## [Task requirements]
Please resume the text about Mackinac College below, picking up right after its final sentence.

## [Text segment]
------------------------------

Private liberal arts college

Mackinac College was a private liberal arts college which opened on Mackinac Island, Michigan, in the fall of 1966 and closed four years later in 1970. The college taught courses in biology, chemistry, physics, psychology, modern languages, theater, television, radio, journalism, art, government, and public affairs. The college offered professional degrees.

== Beginnings ==
In 1964, journalist Peter Howard of the Moral Re-Armament (MRA) movement proposed the idea of converting the MRA camp at Mackinac Island, which stood unused for a large portion of the year, into a college campus. His proposal was to create a high-level school institution to educate young adults for the 21st century to play key roles in international relations, modern languages, theater, television, radio, journalism, art, government, and public affairs. The college planned to offer professional degrees in these fields. The school was granted a charter from the state of Michigan in 1965.

------------------------------

## [Extracted data]
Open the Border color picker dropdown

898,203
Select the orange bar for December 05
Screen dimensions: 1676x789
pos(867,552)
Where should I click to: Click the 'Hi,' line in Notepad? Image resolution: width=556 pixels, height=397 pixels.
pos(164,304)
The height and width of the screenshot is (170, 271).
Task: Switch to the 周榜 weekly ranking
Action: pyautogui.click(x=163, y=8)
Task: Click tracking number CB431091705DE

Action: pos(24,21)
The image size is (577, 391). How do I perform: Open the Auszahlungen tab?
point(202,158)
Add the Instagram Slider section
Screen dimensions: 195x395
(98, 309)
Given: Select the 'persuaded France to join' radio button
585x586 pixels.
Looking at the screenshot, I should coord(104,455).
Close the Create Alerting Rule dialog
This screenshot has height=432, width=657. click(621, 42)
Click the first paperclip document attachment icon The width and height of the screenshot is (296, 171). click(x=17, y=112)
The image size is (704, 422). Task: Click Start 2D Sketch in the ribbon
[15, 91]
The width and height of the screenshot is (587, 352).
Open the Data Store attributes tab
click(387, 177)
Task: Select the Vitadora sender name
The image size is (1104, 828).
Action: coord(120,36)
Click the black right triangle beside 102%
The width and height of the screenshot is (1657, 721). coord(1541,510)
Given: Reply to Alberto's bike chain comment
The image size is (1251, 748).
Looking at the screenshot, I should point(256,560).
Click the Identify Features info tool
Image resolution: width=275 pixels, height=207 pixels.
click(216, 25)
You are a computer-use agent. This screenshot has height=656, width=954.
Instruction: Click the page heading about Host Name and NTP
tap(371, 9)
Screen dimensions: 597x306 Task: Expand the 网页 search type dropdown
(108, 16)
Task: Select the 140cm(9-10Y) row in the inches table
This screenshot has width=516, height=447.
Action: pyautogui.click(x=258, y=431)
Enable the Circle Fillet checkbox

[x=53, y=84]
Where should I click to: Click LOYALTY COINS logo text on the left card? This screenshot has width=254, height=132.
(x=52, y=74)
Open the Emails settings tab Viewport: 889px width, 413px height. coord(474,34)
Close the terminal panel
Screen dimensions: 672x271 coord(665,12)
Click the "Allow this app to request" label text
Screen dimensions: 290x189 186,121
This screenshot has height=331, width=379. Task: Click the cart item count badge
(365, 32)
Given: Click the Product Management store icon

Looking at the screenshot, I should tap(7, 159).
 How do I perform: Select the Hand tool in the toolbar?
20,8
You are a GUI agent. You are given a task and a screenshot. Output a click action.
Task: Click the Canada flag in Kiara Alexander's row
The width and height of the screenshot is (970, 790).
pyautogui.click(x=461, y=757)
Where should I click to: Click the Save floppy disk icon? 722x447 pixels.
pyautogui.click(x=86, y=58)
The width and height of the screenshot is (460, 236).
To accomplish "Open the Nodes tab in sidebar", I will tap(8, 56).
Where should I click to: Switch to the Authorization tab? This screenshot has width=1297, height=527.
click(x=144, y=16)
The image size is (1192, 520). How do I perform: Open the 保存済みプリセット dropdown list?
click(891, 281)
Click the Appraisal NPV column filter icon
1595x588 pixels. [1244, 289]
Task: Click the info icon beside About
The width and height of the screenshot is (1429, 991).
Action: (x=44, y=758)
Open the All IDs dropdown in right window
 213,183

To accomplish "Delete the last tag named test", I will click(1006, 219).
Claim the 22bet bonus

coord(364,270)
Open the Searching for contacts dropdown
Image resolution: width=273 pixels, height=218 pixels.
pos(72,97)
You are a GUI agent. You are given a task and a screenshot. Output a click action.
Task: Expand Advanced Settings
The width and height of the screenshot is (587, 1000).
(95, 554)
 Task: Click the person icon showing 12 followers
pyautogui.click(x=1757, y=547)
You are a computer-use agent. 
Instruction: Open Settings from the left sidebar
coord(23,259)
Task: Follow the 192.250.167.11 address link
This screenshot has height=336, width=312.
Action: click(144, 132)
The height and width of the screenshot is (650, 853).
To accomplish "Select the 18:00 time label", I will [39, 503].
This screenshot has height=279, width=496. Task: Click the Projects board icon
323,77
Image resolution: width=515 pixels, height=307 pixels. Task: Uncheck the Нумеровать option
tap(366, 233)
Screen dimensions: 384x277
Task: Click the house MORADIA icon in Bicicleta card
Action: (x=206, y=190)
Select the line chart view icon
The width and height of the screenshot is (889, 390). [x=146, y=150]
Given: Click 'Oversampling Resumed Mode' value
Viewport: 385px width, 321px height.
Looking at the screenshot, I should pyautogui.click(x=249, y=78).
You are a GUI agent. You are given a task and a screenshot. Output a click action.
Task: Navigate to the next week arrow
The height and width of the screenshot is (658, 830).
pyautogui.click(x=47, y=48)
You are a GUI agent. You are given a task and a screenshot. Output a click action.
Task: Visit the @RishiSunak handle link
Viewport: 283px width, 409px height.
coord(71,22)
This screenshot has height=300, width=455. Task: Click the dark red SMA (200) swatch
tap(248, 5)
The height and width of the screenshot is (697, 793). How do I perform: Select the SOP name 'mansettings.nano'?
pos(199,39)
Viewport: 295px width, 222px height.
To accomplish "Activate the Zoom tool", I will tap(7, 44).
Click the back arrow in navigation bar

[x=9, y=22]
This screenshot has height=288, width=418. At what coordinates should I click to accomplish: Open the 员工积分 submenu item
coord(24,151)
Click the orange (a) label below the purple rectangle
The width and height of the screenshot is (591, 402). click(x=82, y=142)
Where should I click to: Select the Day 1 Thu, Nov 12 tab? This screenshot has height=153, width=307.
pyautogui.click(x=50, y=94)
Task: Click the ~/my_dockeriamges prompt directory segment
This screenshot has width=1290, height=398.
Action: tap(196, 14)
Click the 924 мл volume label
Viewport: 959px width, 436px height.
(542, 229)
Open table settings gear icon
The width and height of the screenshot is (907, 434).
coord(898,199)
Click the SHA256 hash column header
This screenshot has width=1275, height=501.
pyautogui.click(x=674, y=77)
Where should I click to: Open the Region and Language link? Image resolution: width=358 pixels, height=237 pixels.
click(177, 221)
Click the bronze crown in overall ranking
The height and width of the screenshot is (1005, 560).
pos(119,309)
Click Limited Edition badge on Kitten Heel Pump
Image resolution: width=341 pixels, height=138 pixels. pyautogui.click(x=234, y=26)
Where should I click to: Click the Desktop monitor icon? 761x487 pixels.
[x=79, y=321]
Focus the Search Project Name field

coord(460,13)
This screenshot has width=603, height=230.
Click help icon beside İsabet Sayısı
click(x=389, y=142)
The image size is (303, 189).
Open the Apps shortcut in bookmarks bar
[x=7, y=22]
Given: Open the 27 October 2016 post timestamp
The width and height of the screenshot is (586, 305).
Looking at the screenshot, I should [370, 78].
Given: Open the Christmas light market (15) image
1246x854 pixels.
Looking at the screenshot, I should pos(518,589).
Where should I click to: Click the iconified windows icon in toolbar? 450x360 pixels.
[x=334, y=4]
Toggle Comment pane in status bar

------------------------------

## [Result of this exercise]
The MRA deeded its headquarters on the island and the Old Mission House to Mackinac College. The first class was admitted in 1966, due to graduate in 1970, consisted of 113 students from 30 states and Canada. The charter class of freshmen students were put in temporary classroom facilities on September 15 in the new Peter Howard Memorial Library building on the beach at Cedar Point until the college facilities were finished. Optical physicist Samuel Douglas Cornell resigned from his 12-year position as an executive manager of the National Academy of Sciences to become the school's president.

A gift of $1,500,000 from a Mr and Mrs William Van Alan Clark of New York City for construction and equipping of the main classroom-laboratory building of Mackinac College was announced by the board trustees in the first week of May 1966. It was for a 75,000 sqft, two-story, reinforced concrete structure. It had completion scheduled for August 1967. The donor was an honorary chairman of the board of Avon Products. The donor and his wife had discussed the need for an academic center with Cornell on several occasions. The concept evolved of a science center being integrated with the college's existing fine arts facility. The new center housed 20 classrooms, 13 seminar study areas, a lecture hall capable of seating 300, faculty offices, and laboratories for biology, chemistry, physics, psychology, and languages. The new arts and science center, designed by a well-known architectural firm of Little Rock, Arkansas, was planned to harmonize with the existing college buildings and with the surrounding wooded lake shore area where the campus was.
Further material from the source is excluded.